The Little Church That Could

Got a letter from David Hoster, rector of St. George's Episcopal Church in Austin, announcing his retirement in May after 20 years of serving “the little church that could.” 

David's been at St. George's just a little longer than Jerry and I have been building Down Home Ranch, and that's no coincidence, because St. George's birthed the Ranch just as surely as I birthed Kelly Page Horton.

Our family was “unchurched,” as they say, when Kelly was a toddler.  Jerry and I were juggling and struggling, caring for a small child with a big disability, teenagers, two careers, and ailing, aging mothers.

St. George's was in our neighborhood, and gave us  a meeting room for ADS-UP (Austin Down Syndrome Union of Parents), so we got to know a few of the parishioners.

My mom needed to move to Austin to be closer to us, and we learned St. George's had just completed St. George's Court, affordable housing for elderly of modest means.  Mom became one of the first residents.

There were other meetings and functions we found ourselves attending at St. George's, but it still didn't occur to us to attend services.  We weren't the churchgoing sort.  In fact, Jerry was more the prosyletizing atheist sort.

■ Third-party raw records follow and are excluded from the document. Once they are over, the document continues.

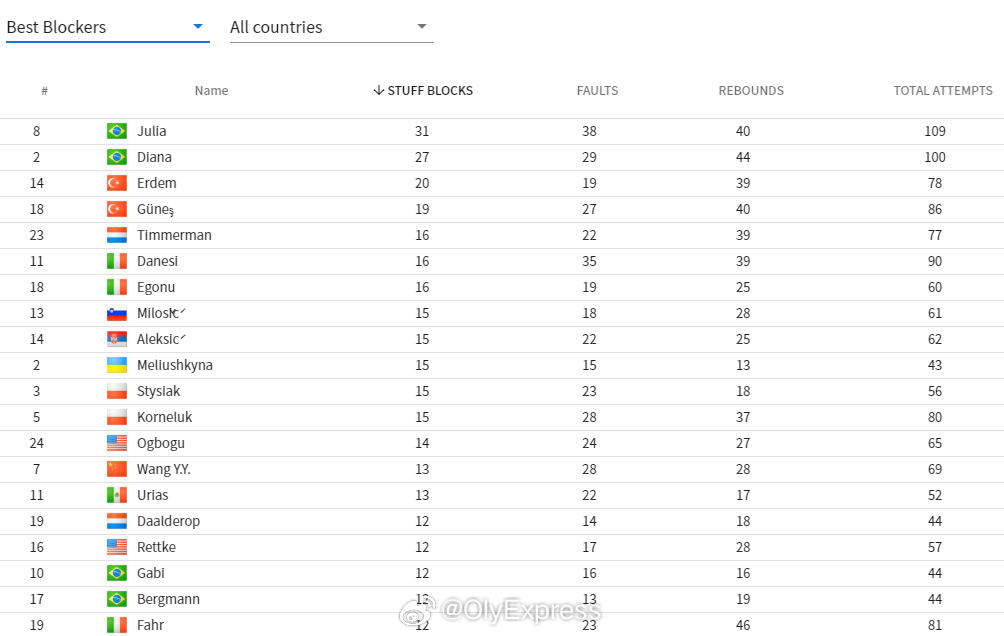Sort by FAULTS column header
Viewport: 1004px width, 636px height.
[597, 91]
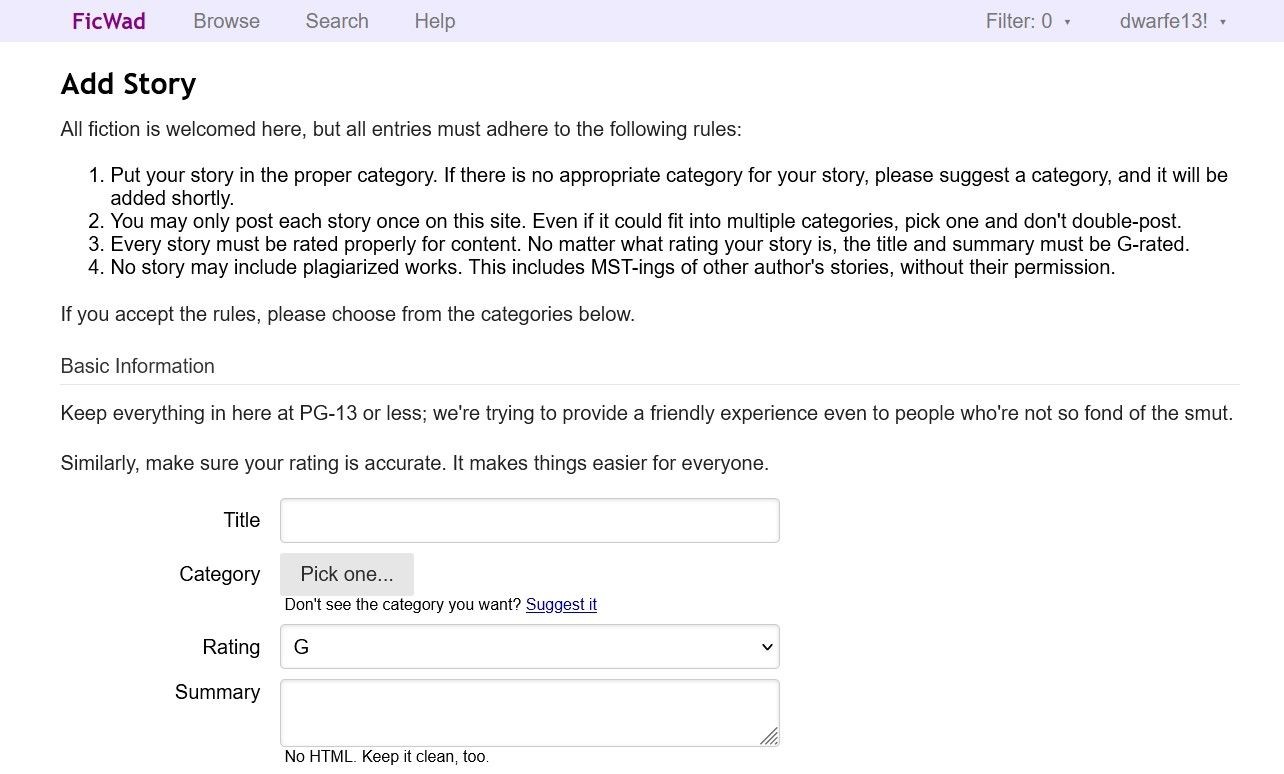This screenshot has width=1284, height=774.
Task: Click the Summary field label
Action: click(217, 692)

Then one day I met a man with his little boy in a neighborhood park where I'd taken Kelly to play.  We got to talking and I learned he went to St. George's.  I told him how much our family appreciated St. George's ministries, and he grinned and said we really needed to come some Sunday, but he didn't push it.

A few months later Jerry returned from a conference in Washington, D.C.  The following Sunday morning I was lying on the bed in a pretty deep funk, exhausted from the week's travails, and he said out of nowhere, “Let's go to St. George's this morning and try it out.”

I flopped over on my back and stared to make sure a stranger hadn't wandered into my bedroom.  Why not? I thought, beats lying on the bed in a funk.

We walked through the doors with Kelly in tow, and the greeter was the man from the park.  He smiled in recognition, opened his arms wide as if he'd seen us just the day before, and gave me and Kelly a big bear hug.

“Welcome to St. George's!”  Our life was about to change, big time.